Hopefully unplugging from technology, being quiet, and working in a different room will shake some things loose for me and something coherent may come together.  Or not.  They say identifying the problem is the first step towards solving it.

Amen.

Looking Back on 31 Days (or Clueless and Loving It!)

Last week as the 31 Days of Advent in October series was coming to an end I realized I was so engrossed in writing it that I hadn’t had a chance to discuss it.  You may be thinking, “Wow, what an odd thing to say Kim.  In writing it weren’t you discussing it?”  Well, the writing of it is one thing, but the experience of the process is something completely different.  And it turns out I think I have a lot to say about the experience.

Just in case you have no idea what I am talking about you can check it out here and here.  But I just completed a 31 Day writing challenge over at The Nester’s online home.  For the past several years she has invited bloggers to write for 31 days straight about the same topic in the month of October as a way of building an online community, encouraging others in their blogging journey, and to help bloggers remember why it is they signed up for this writing life.

Last October, for the second year in a row, I read The Nester’s 31 Day invitation and subsequent series and really longed to join in what looked like a Big Fun Writing Party.  But alas, I had no blog and therefore, no way to join the party.  Until of course it finally occurred to me that all I needed was a name for my blog, $10 (or whatever it was) to register the domain name, and an afternoon to set everything up through WordPress.  And just like that, on a cold afternoon in January, on my big red couch in my living room, Gracefullyunraveled – the Good, the Bad and the Ugly was born.

So the couple of months leading up to October 2013 the question loomed in the back of my mind, are you going to do it?  Are you going to join the writing party?  The truth is I waffled back and forth for several weeks because I had a couple of big commitments (at least big for me) already lined up and I was feeling a little overwhelmed by the idea of writing about the same topic EVERY SINGLE DAY FOR 31 STRAIGHT DAYS.  I wasn’t sure if I could do it.

Apparently it all worked out because here I am writing this post on October 31st (even though it will publish in a week), my last post in the series went live this morning at 6:00 a.m. and here are some of my initial reflections on this journey:

1)     I loved this experience from beginning to end!  I was concerned that if I made the “commitment” to participate that at some point it might become drudgery, but it never did.  Some of the posts were a little more difficult to develop, but it was never drudgery.  Sitting down to write each post was such a joy because I didn’t have to struggle to make anything fit.  As I read each advent selections I could see lots of different strands that I could pull and follow and respond to.  Ann’s book, The Greatest Gift, is so rich that I could probably go through this exercise multiple times and write completely different responses each time. (Please, please, GET THIS BOOK before December 1st…it was life changing for me and every bit as important as One Thousand Gifts, also by Ann Voskamp.)

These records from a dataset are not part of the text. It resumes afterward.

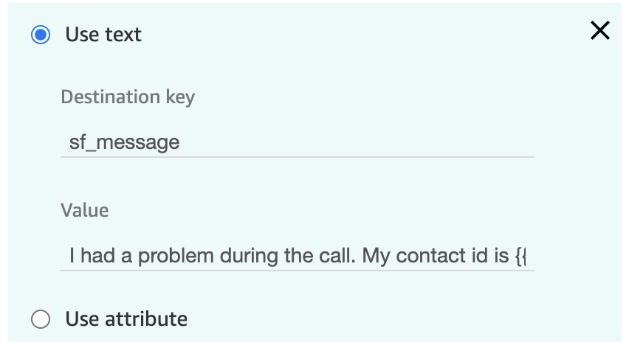The width and height of the screenshot is (629, 345).
Task: Click end of Value field near curly braces
Action: (520, 256)
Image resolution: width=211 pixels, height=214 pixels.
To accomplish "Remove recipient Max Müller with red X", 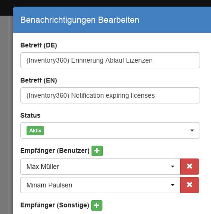I will [x=190, y=167].
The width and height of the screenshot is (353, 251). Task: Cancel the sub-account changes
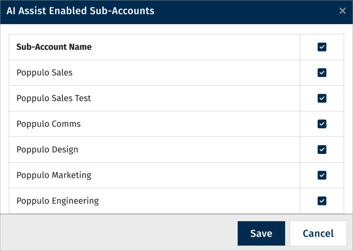pos(318,233)
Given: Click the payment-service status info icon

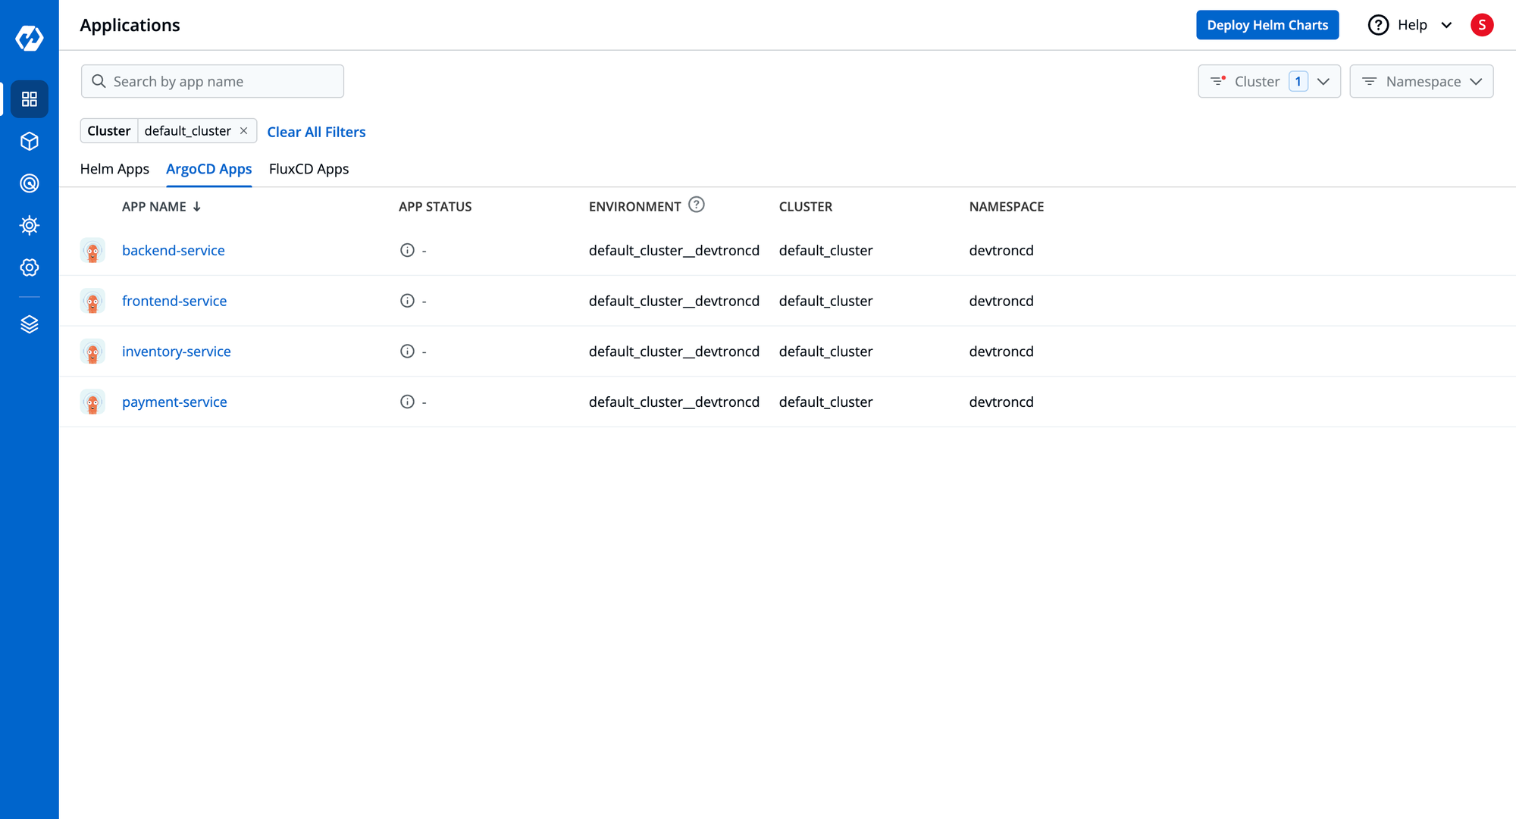Looking at the screenshot, I should click(x=406, y=402).
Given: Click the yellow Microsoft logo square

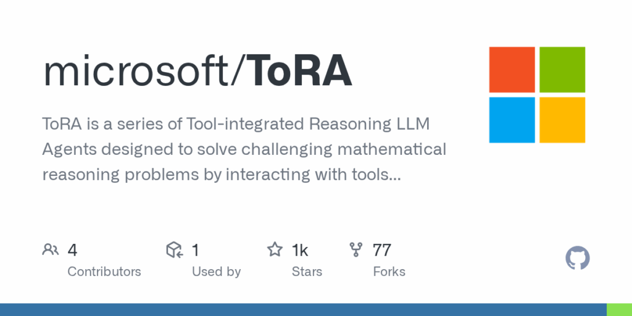Looking at the screenshot, I should 562,120.
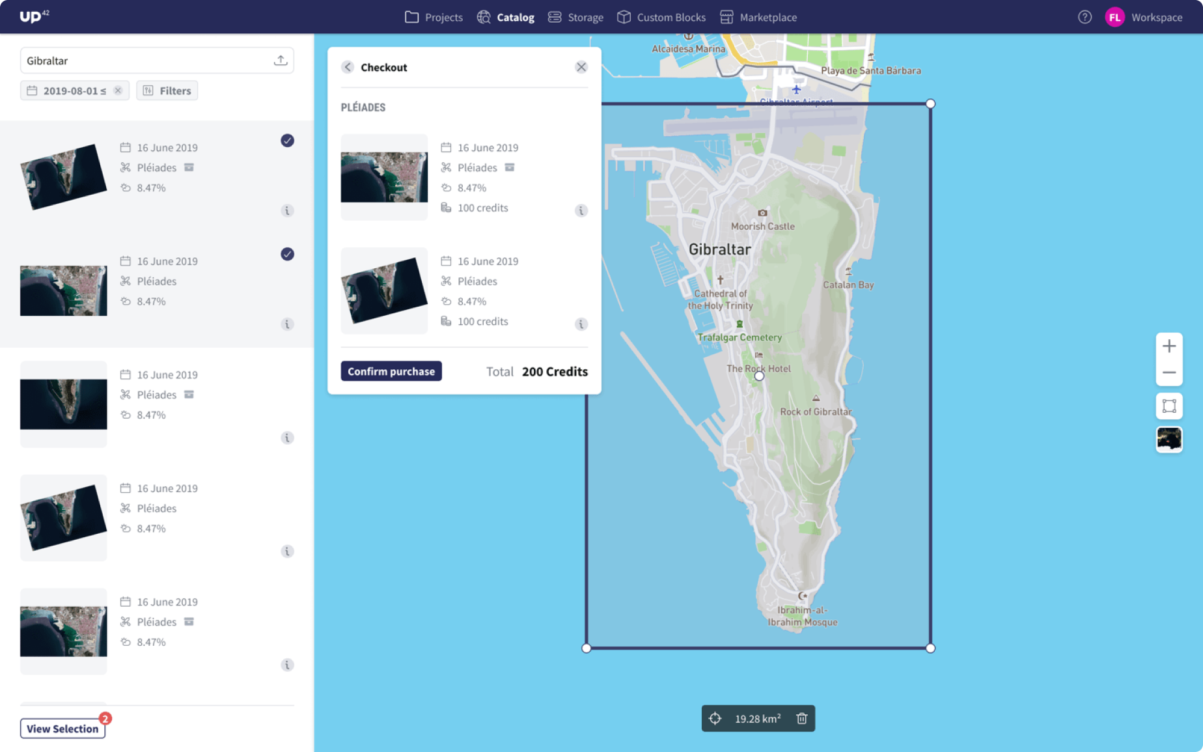
Task: Click the upload geometry icon in search box
Action: (281, 61)
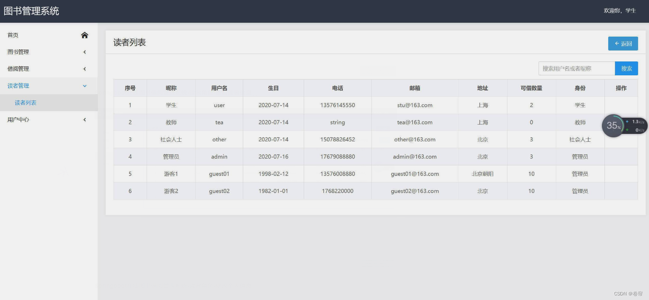
Task: Click the 返回 button at top right
Action: click(623, 43)
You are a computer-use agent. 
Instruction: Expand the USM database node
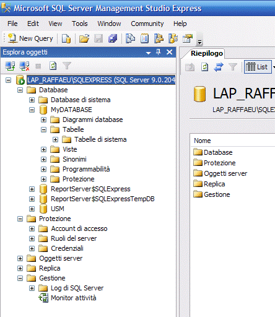pos(32,209)
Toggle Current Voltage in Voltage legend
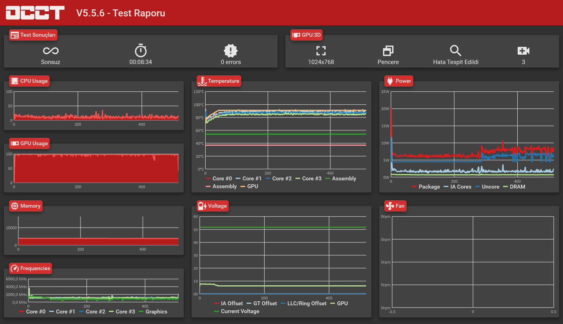The image size is (563, 324). (237, 311)
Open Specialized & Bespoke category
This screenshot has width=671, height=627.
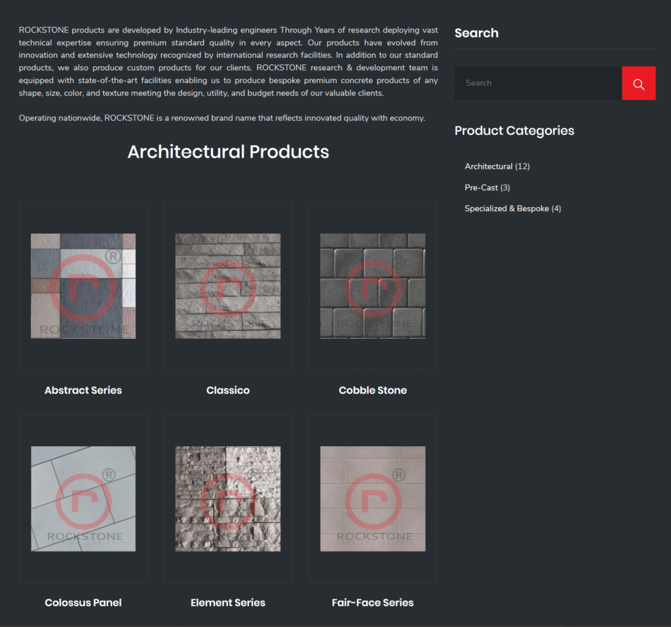[x=506, y=208]
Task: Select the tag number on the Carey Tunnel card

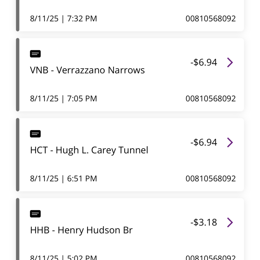Action: (x=211, y=178)
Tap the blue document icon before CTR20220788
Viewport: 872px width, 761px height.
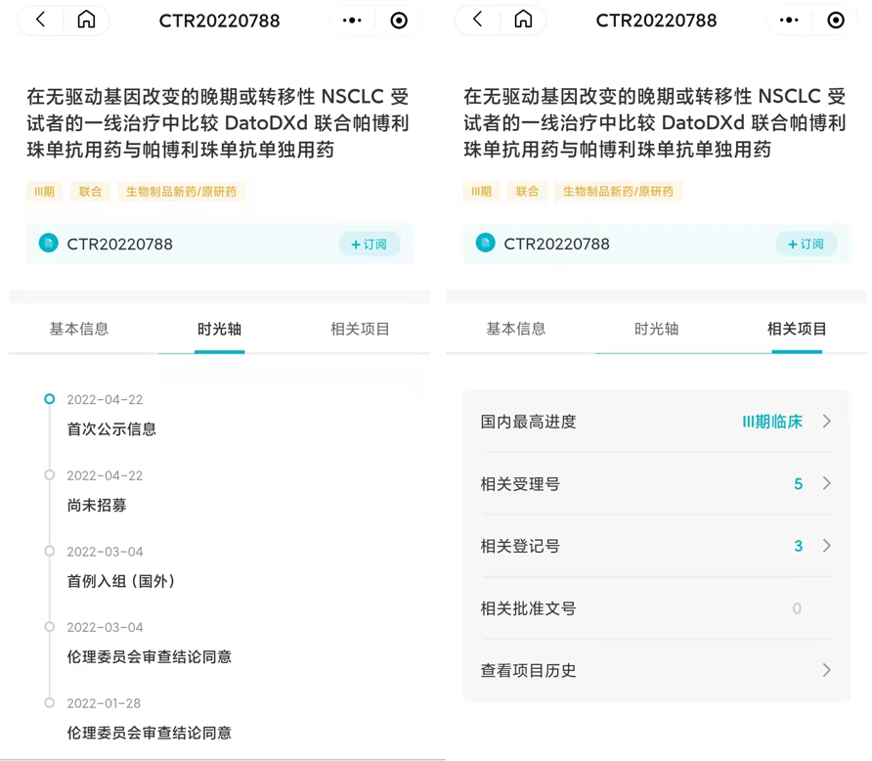coord(48,244)
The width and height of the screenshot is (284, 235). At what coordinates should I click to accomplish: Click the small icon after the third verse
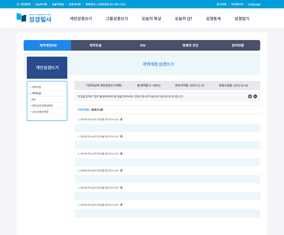pos(121,154)
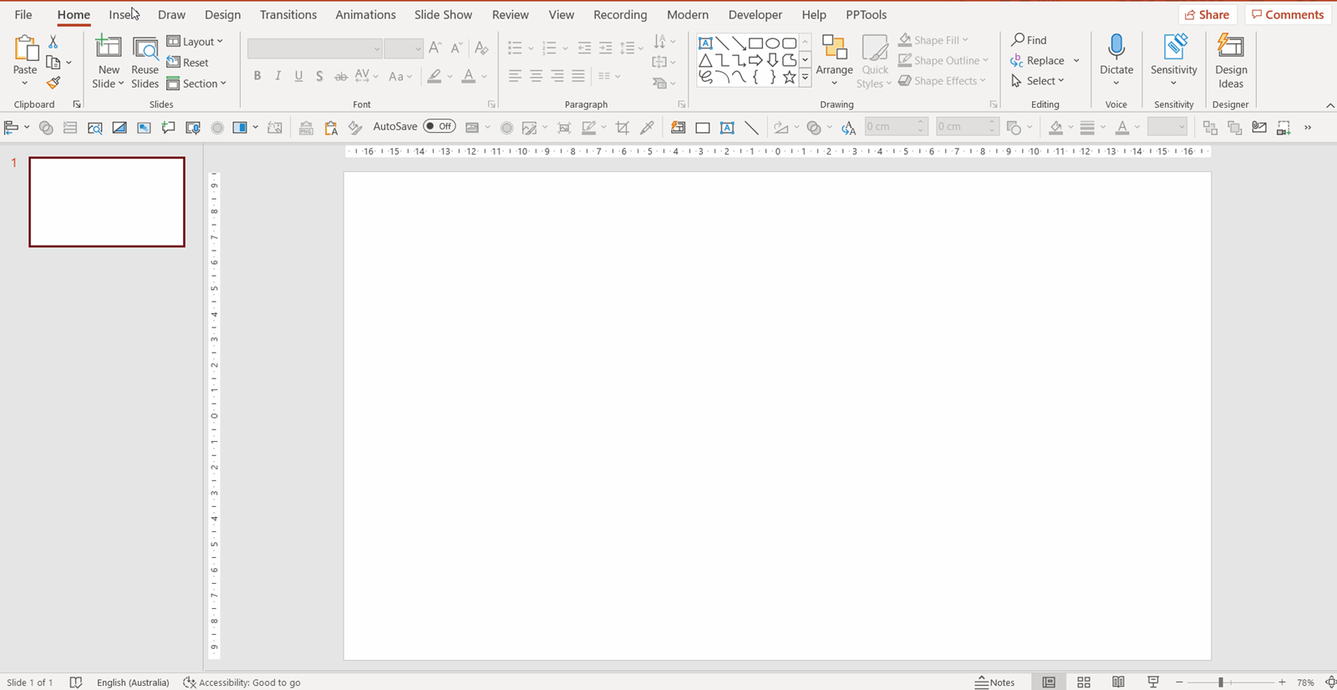Toggle Notes pane in status bar

(994, 682)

2)     Even if no one else ever read any of my posts except me it was worth every second of it.  The process of writing each post ministered to me in a deep way.  When I say the process I mean reading each day’s selection, internalizing it, and then articulating a response.  I wept through almost all of them as God convinced me personally of His coming just for my heart.  And that He’s been coming for me since before the beginning.  I am tearing up now thinking about it.  The only struggle was that sometimes there just didn’t seem to be words adequate to articulate the work going on in my heart.

3)      As I thought about this post I considered including a link to my favorite ones in the series.  The problem is I LOVED EVERY SINGLE POST.  Of course they weren’t perfect and given more time I could have done a much better job editing and polishing them, but each one of them had a unique and necessary thing to speak to the series as a whole and I couldn’t choose any of them over the others.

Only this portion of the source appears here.